WORK ORDER
Under this line is some data; print exactly the lines from the one containing "Remove all buttons from bottom toolbar" through its last line, without pictures.
───
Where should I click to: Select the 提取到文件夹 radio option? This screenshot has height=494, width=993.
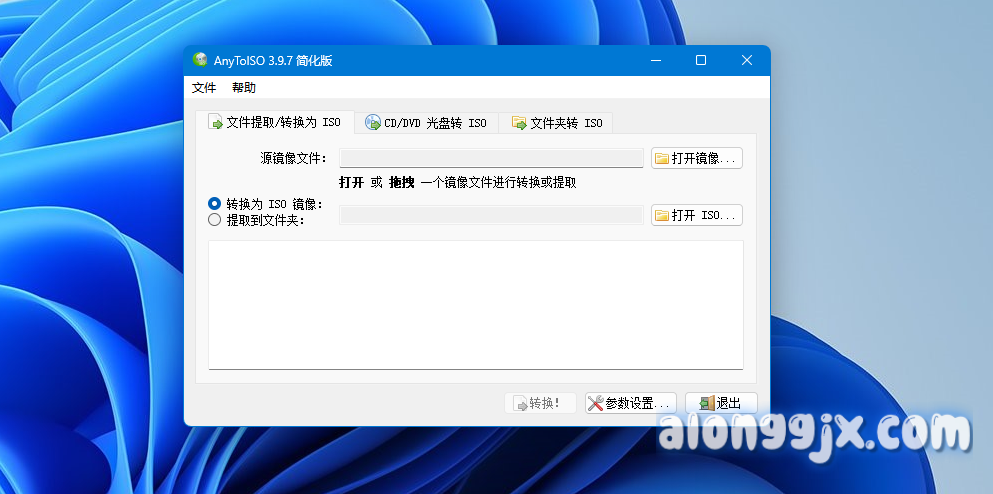[x=214, y=220]
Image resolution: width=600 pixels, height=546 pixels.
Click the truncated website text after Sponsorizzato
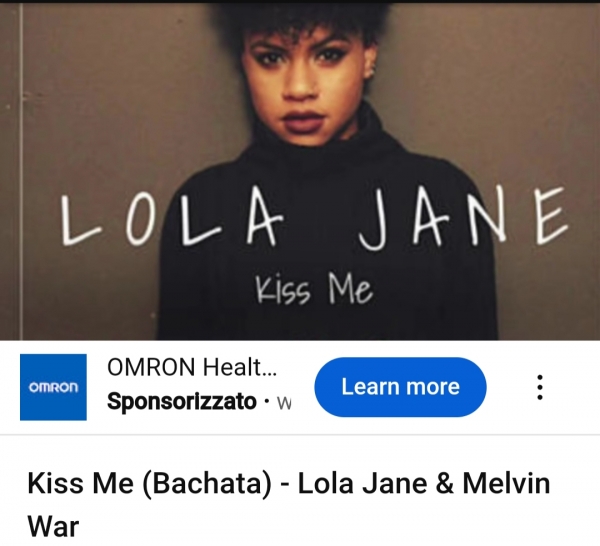click(x=284, y=403)
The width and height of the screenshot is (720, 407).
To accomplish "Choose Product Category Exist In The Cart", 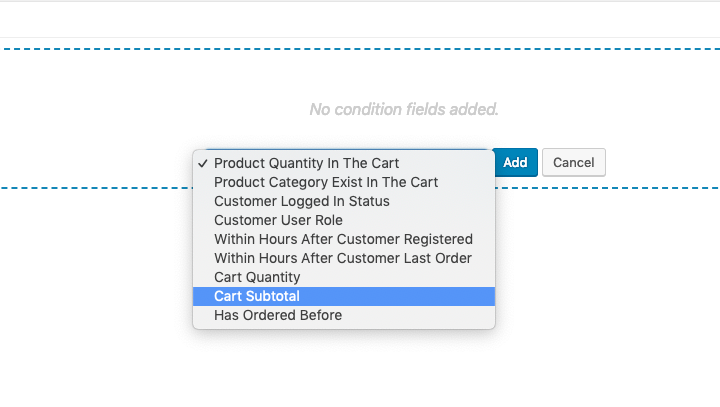I will [x=326, y=182].
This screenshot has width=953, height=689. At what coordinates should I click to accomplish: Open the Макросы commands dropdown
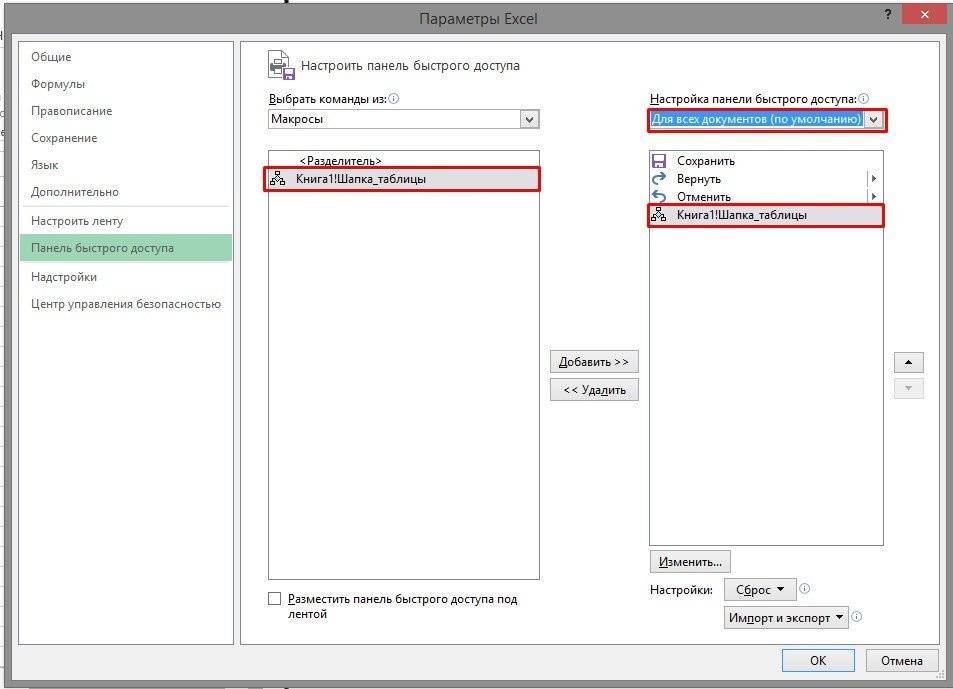(x=529, y=119)
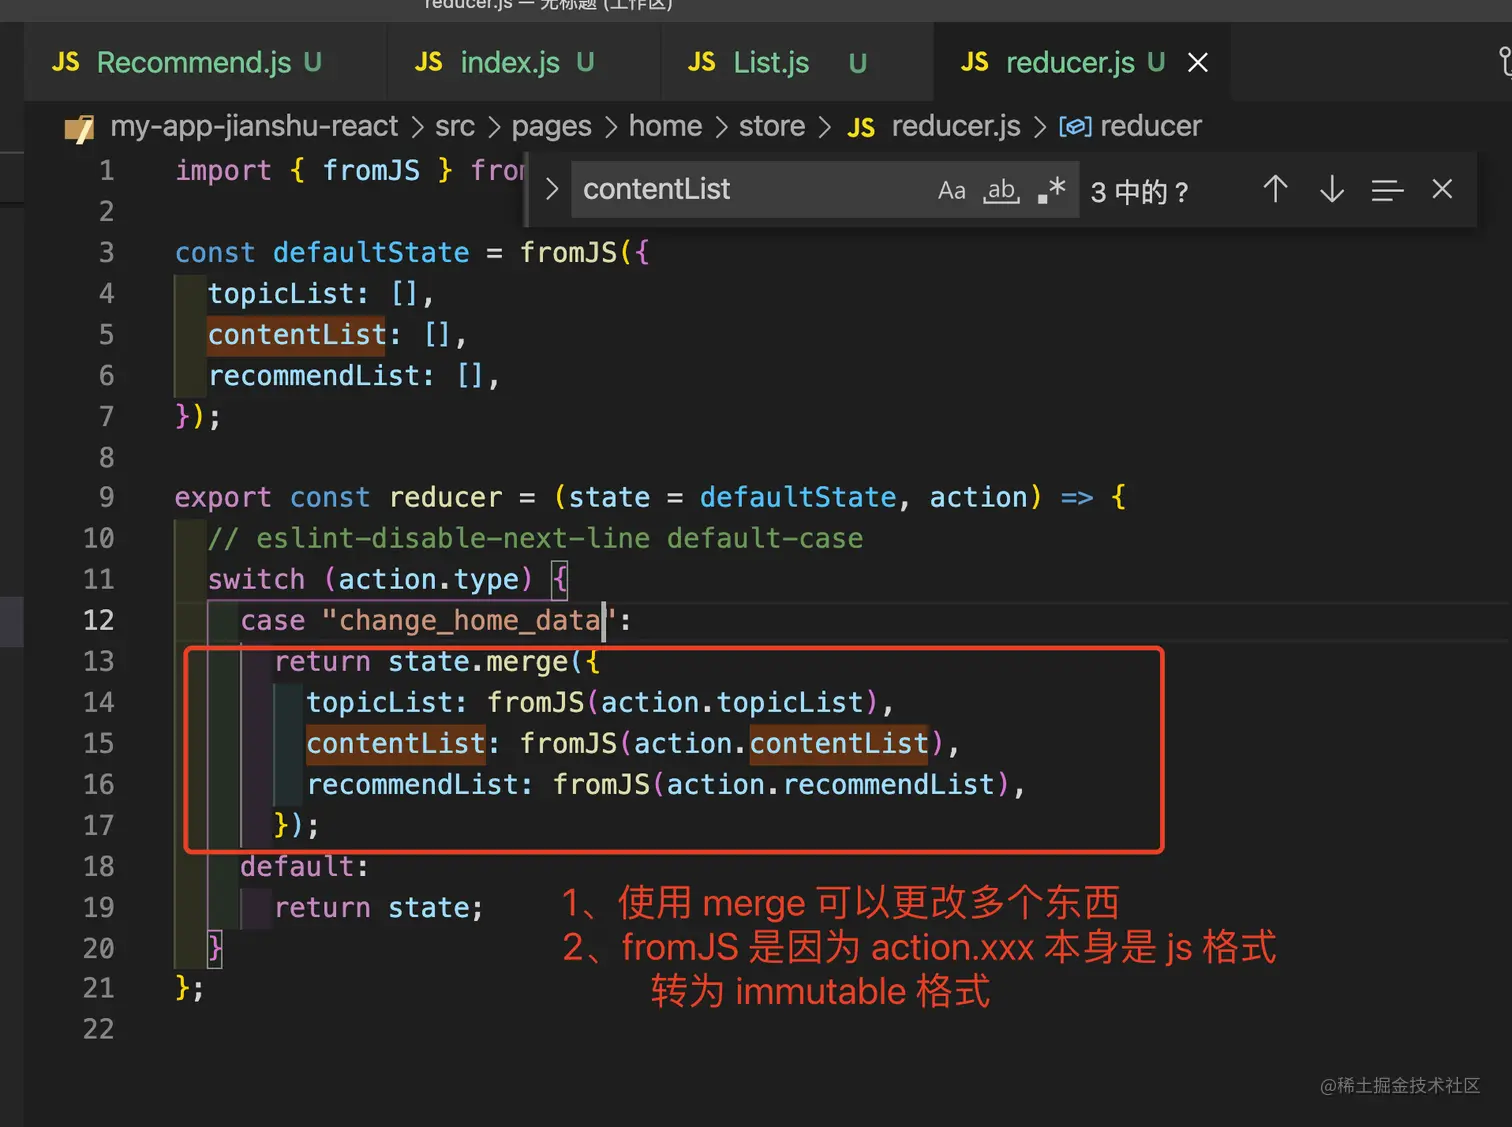The width and height of the screenshot is (1512, 1127).
Task: Click the src breadcrumb item
Action: pyautogui.click(x=455, y=126)
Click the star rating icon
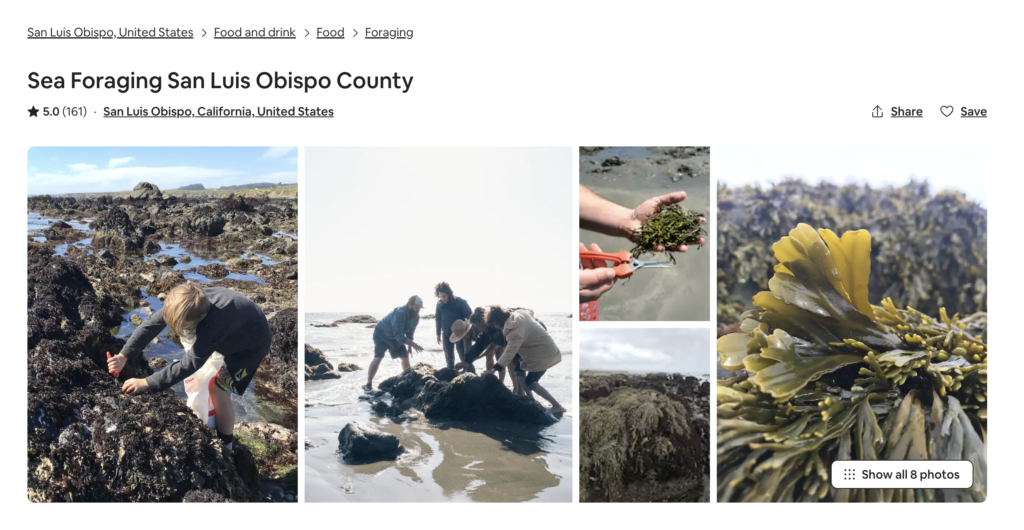The height and width of the screenshot is (530, 1024). (x=33, y=112)
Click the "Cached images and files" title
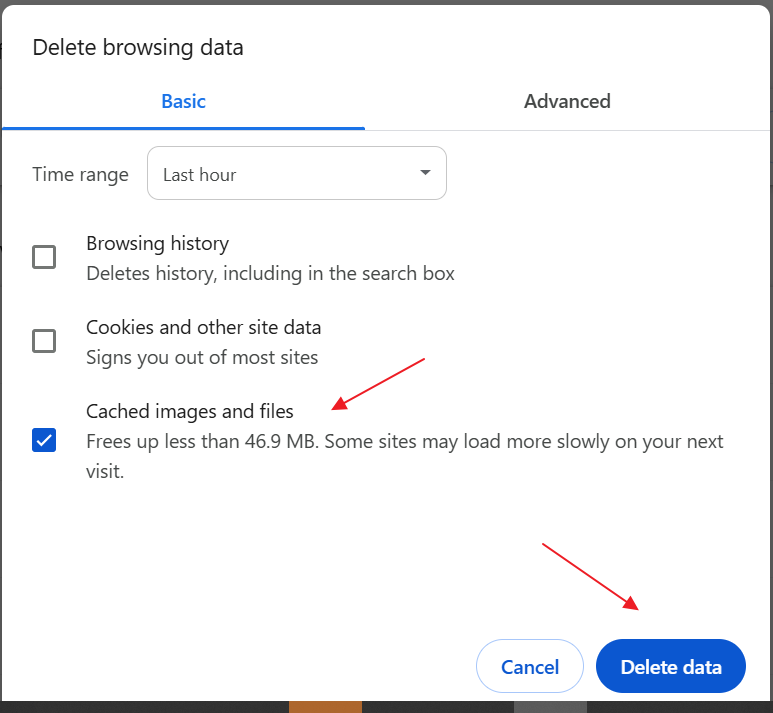The height and width of the screenshot is (713, 773). point(190,411)
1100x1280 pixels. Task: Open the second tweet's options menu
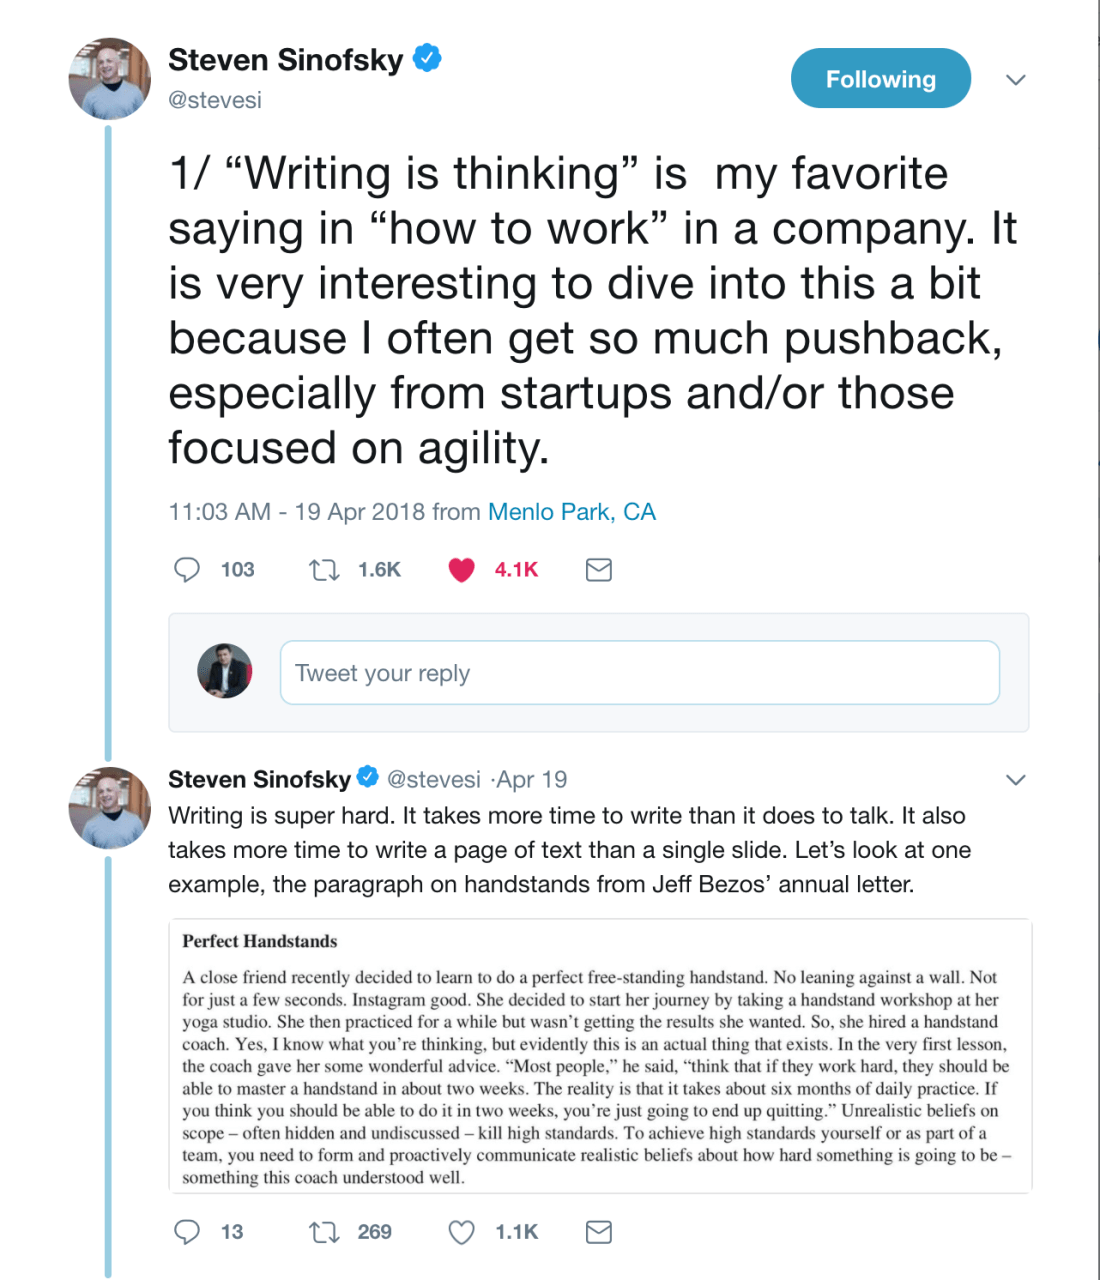1016,779
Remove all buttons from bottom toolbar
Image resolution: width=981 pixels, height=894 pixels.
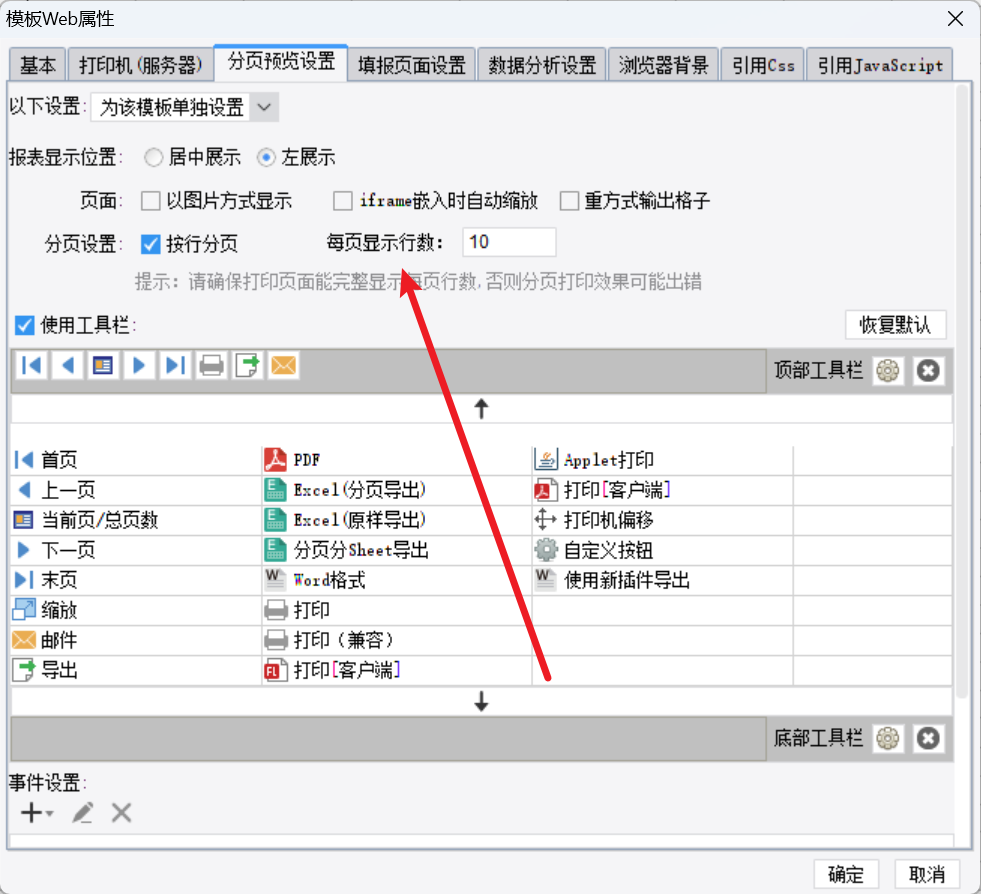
───
WRITTEN REPLY
Remove all buttons from bottom toolbar
Image resolution: width=981 pixels, height=894 pixels.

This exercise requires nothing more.